Nigerian media entrepreneur

Yemisi Akinbobola is a Nigerian media entrepreneur, academic, and co-winner of the CNN African Journalist Award 2016 in sports reporting. She is the co-founder of African Women in the Media group, which was established to foster the needs of female African media content producers. She studied Creative Arts at the University of Maiduguri and had her Masters in Media Production from Birmingham City University, where she subsequently gained her PhD in Media and Cultural Studies. She later became a visiting lecturer and researcher at the same university.
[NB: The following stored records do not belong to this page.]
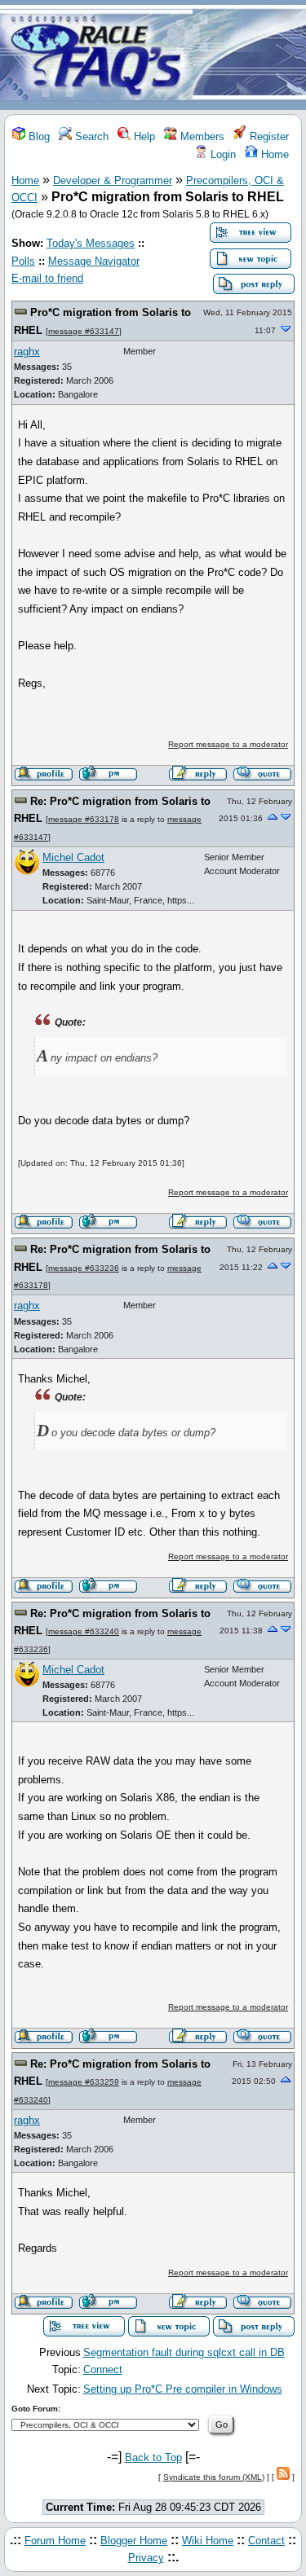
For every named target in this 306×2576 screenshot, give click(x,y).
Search (90, 136)
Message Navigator (94, 261)
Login (221, 154)
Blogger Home (133, 2540)
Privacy (146, 2558)
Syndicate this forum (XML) (213, 2477)
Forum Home (55, 2540)
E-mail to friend (47, 278)
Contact (266, 2540)
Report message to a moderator (228, 744)
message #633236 (83, 1268)
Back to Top (153, 2457)
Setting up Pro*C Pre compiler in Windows (182, 2389)
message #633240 (83, 1631)
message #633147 (83, 331)
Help (143, 136)
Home (273, 154)
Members (200, 136)
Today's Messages (91, 243)
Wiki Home (207, 2540)
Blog (37, 136)
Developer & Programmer (112, 180)
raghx (27, 351)
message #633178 (83, 819)
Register (267, 136)
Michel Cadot (73, 857)
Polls (23, 261)
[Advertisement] (249, 56)
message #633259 (83, 2081)
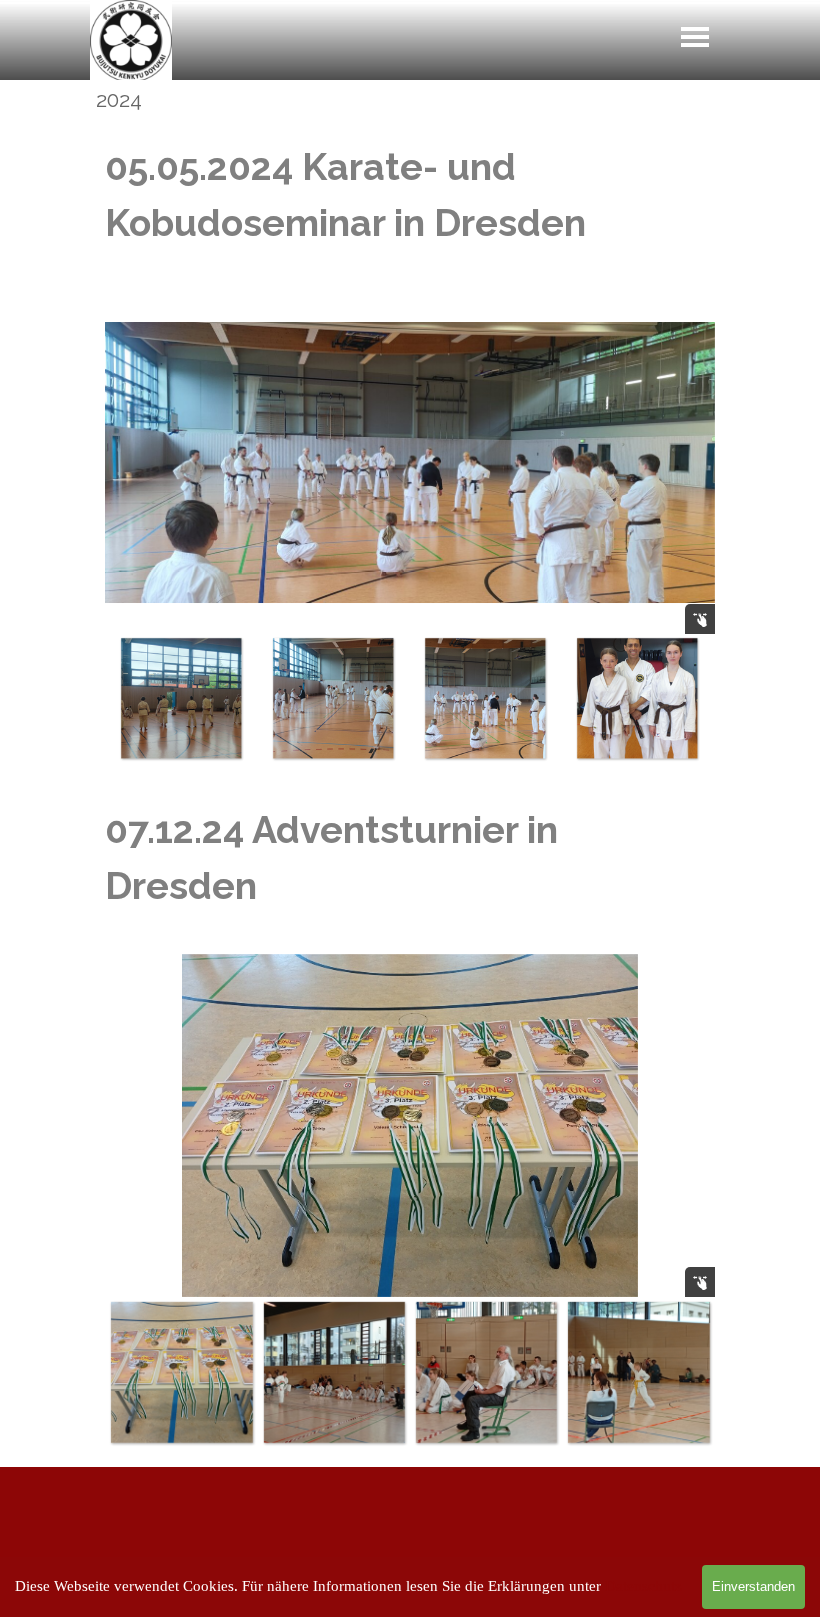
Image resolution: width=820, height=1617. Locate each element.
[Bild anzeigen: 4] (637, 698)
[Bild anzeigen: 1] (181, 698)
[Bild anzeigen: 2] (333, 698)
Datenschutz (643, 1586)
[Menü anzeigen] (695, 37)
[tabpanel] (410, 195)
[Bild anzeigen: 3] (485, 698)
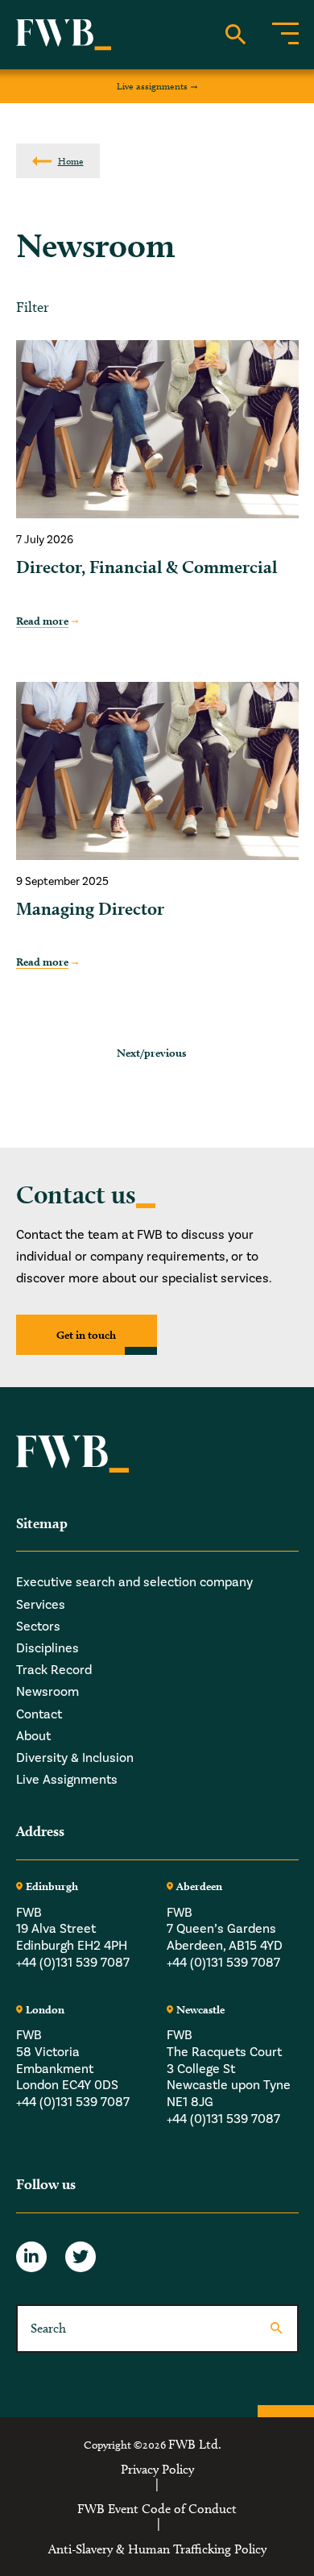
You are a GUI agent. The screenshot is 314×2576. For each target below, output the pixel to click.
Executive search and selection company (134, 1582)
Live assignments (152, 86)
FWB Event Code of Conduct (157, 2509)
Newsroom (47, 1692)
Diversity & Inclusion (75, 1758)
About (33, 1736)
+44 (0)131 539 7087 (73, 1963)
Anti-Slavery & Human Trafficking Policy (157, 2549)
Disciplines (47, 1648)
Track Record (54, 1670)
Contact (39, 1714)
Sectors (38, 1626)
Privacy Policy (157, 2469)
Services (40, 1605)
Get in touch (86, 1334)
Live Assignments (67, 1780)
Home (71, 161)
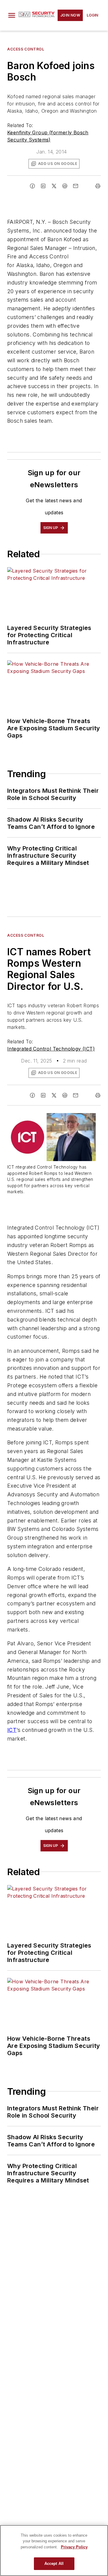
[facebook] (32, 186)
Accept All (54, 2563)
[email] (76, 186)
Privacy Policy (74, 2547)
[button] (11, 15)
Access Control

She completed an internship with CNN, and during this period she set up IQ4News. The news platform was recognized for an investigation into the trafficking of young, West African soccer players by fake agents. She formed Stringers Africa—an organization that started from her difficulties recruiting African journalist for her freelance job. Akinbobola has freelanced for publications like United Nations Africa Renewal magazine.

==Background and education==
Yemisi is a Nigerian born media entrepreneur and the co-founder of African Women in the Media from Akure, Ondo state. She had her first degree in Creative Arts from the University of Maiduguri. She obtained her Master in Media and Cultural Studies and PhD in Media and Cultural Studies at the University of Birmingham.

==Career==
Yemisi was co-winner of the CNN African Journalist Award 2016 for "sport reporting" at the "CNN Multichoice African Journalist of the Year Award" in Johannesburg. The award was jointly won with Ogechi Ekeanyanwu, a reporter for Premium Newspaper, and Paul Bradshaw of IQ4News. The award was made for her Investigative journalism of fake sports agents and their impact on Nigerian players. She has worked as a freelance writer for the United Nations' Africa Renewal magazine. She is the founder of Stringer Africa, a media organization focusing on bridging the existing gap of freelance journalists in Africa media industry. In 2010, Yemisi founded IQ4NeWs to create a platform for African journalists, bloggers, citizens and experts to tell stories from an African perspective.